-- Start Provided passage --

Question

please help ...A farmer wants to enclose a rectangular field along a river on three sides. If 1,200 feet of fencing is to be used, what dimensions will maximize the enclosed area

Answer 1

ok before we start, let me tell you the answer and tell you how i know it without doing any calculus
the answer is that side opposite the river should be 600 (half of your total) and the other two sides should therfore be 300

Answer 2

it always works this way when one side is free. (agains a river, barn, highway, whatever)
if you have to use all 4 sides, then the answer is obviously a square. now we can do the calculus

Answer 3

your total lenght for the three sides is \(2x+y\) so we know \(2x+y=1200\) and thefore \(y=1200-2x\)

Answer 4

area is \(A=xy\) replace \(y\) by \(1200-2x\) to get
\[A(x)=x(1200-2x)=1200x-2x^2\] now this is a parabola that opens down, and so the maximum is at the vertex. vertex is
\[-\frac{b}{2a}=-\frac{1200}{2\times (-2)}=300\] as promised

Answer 5

you can replace 1200 by P for perimeter and check that you will get \(\frac{P}{4}\) for the short side and therefore \(\frac{P}{2}\) for ht elong side

Answer 6

if you have questions let me know, in particular if you need to do this using the derivative we can do it that way too

Answer 7

no you did more than help you actually explained it ! thank you

Answer 8

yw

-- End Provided passage --

Exercise task 1 →
Summarize the fencing thread in two sentences.
Exercise task 2 →
Retype everything in the fencing thread from "it always works" down to "and thefore \(y=1200-2x\)".

-- Start Data excerpt --

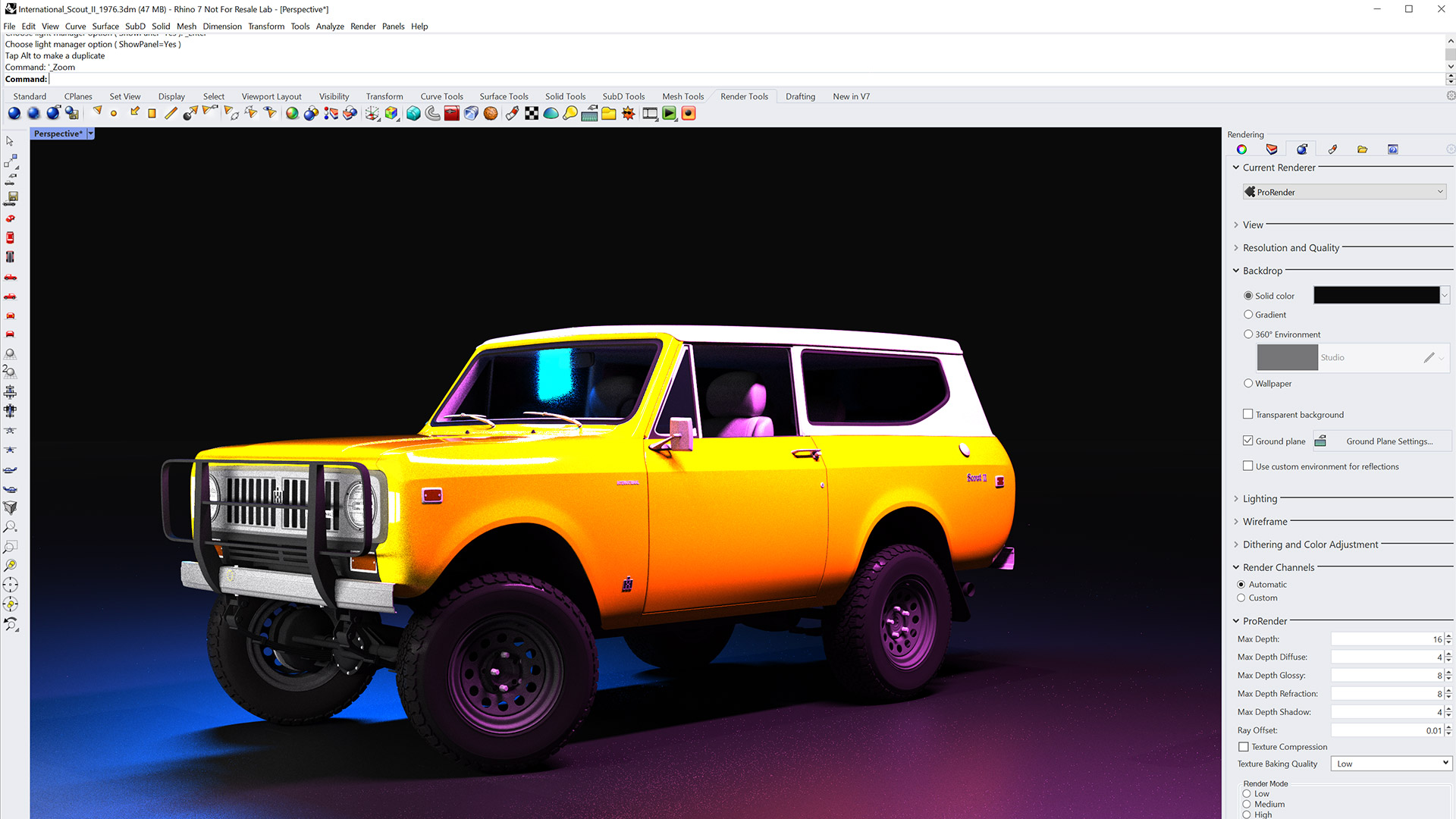This screenshot has height=819, width=1456.
Task: Collapse the Backdrop section
Action: point(1236,270)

-- End Data excerpt --

Answer 1 →
A farmer has 1,200 feet of fencing to enclose a rectangular field along a river on three sides and asks which dimensions maximize the area. The side opposite the river should be 600 feet and the other two sides 300 feet each, since the area 1200x − 2x² is a parabola that opens down with its vertex at x = 300.

Answer 2 →
it always works this way when one side is free. (agains a river, barn, highway, whatever)
if you have to use all 4 sides, then the answer is obviously a square. now we can do the calculus

Answer 3

your total lenght for the three sides is \(2x+y\) so we know \(2x+y=1200\) and thefore \(y=1200-2x\)